# Records for this exercise
::::::::
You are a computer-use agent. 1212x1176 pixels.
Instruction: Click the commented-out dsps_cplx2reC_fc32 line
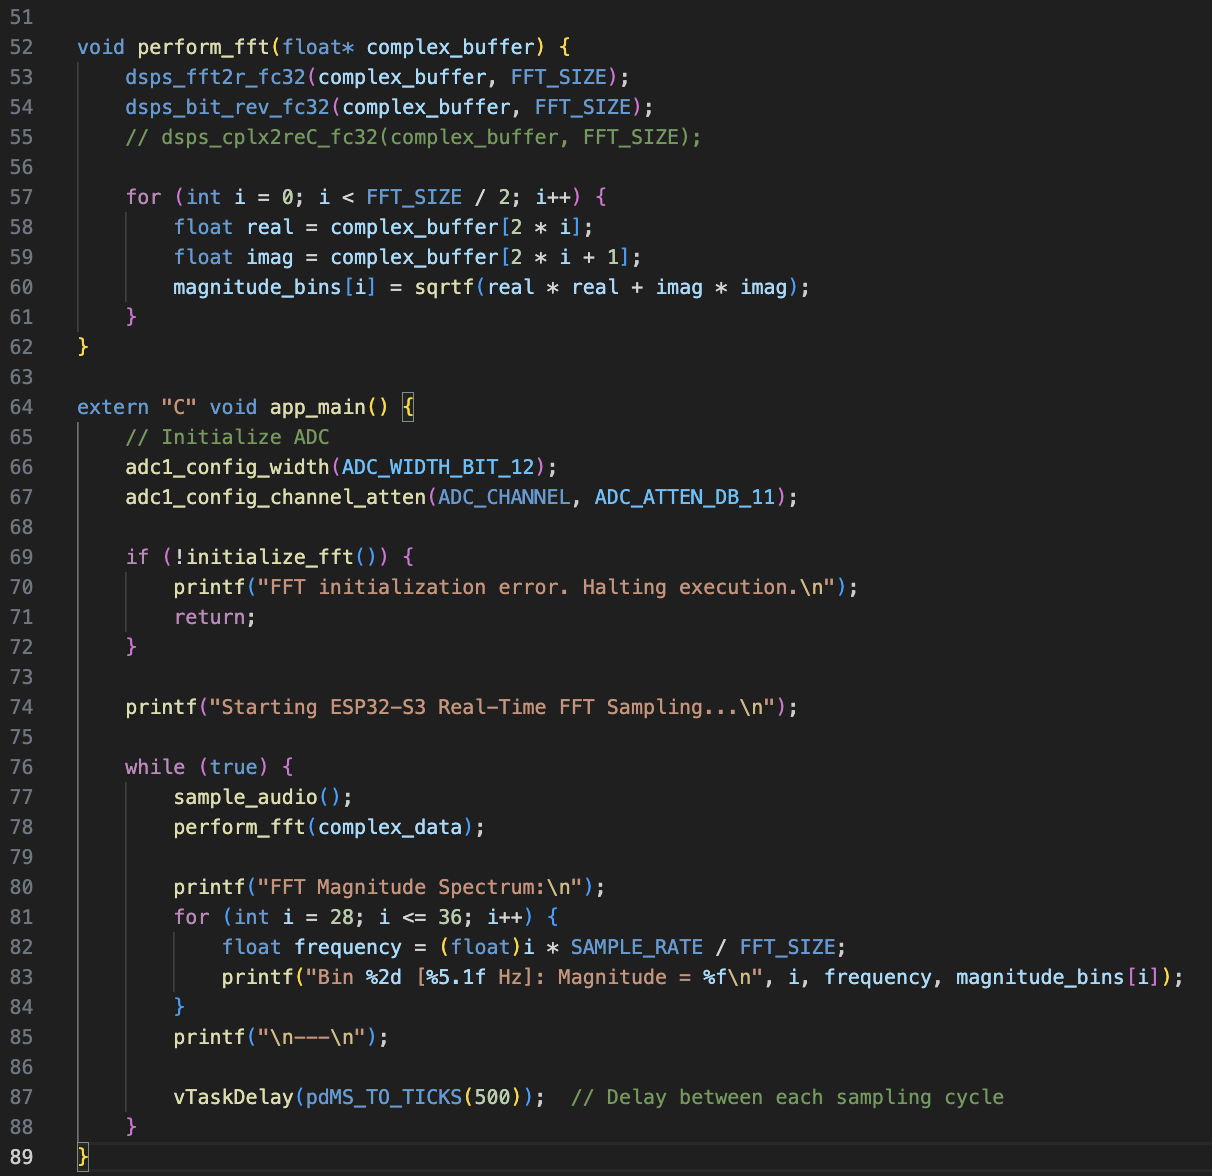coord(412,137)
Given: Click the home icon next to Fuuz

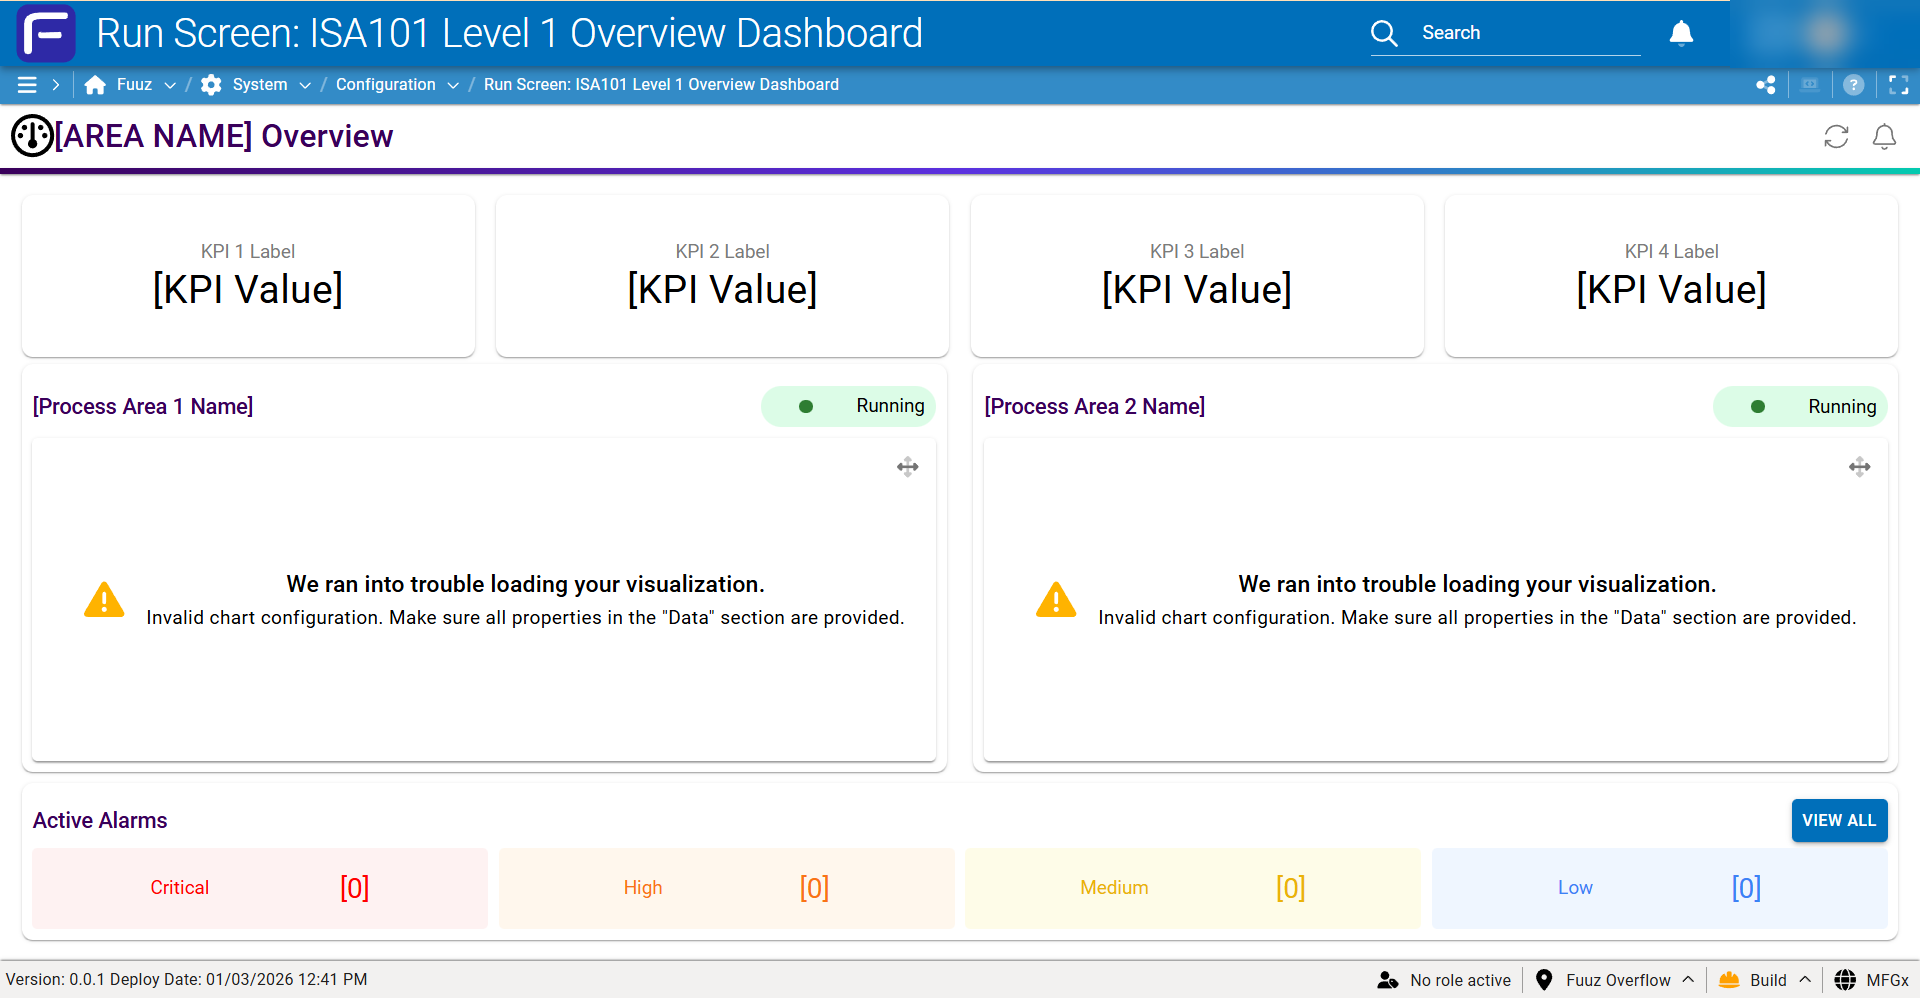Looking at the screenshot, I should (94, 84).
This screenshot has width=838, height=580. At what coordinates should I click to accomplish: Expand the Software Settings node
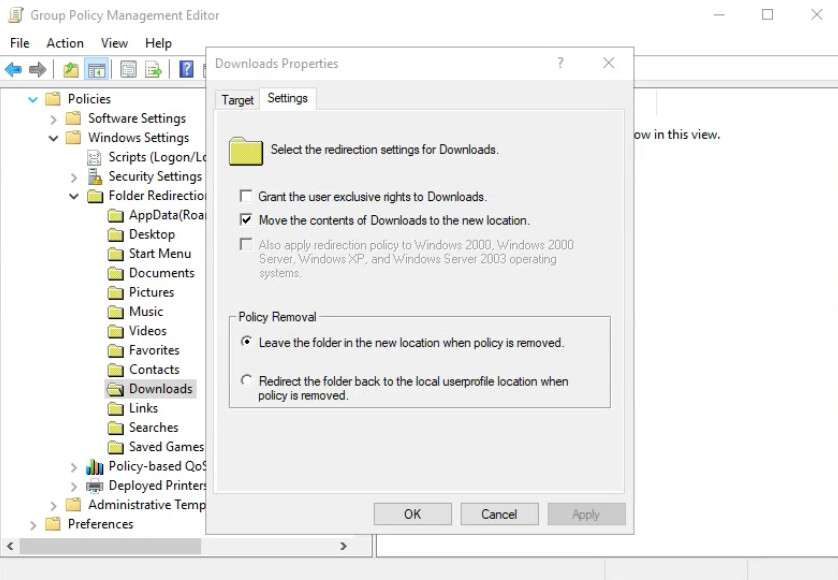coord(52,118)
::::::::
# Stated problem
Please extract, word for word, the stretch of the entries above from the line containing "Given: Click the home icon next to Fuuz" through the end of the entries, including both ends. Leave the pictures out.

# Solution for this problem
Given: Click the home icon next to Fuuz

Looking at the screenshot, I should (94, 84).
This screenshot has width=838, height=580. At what coordinates should I click to accomplish: Expand the Software Settings node
coord(52,118)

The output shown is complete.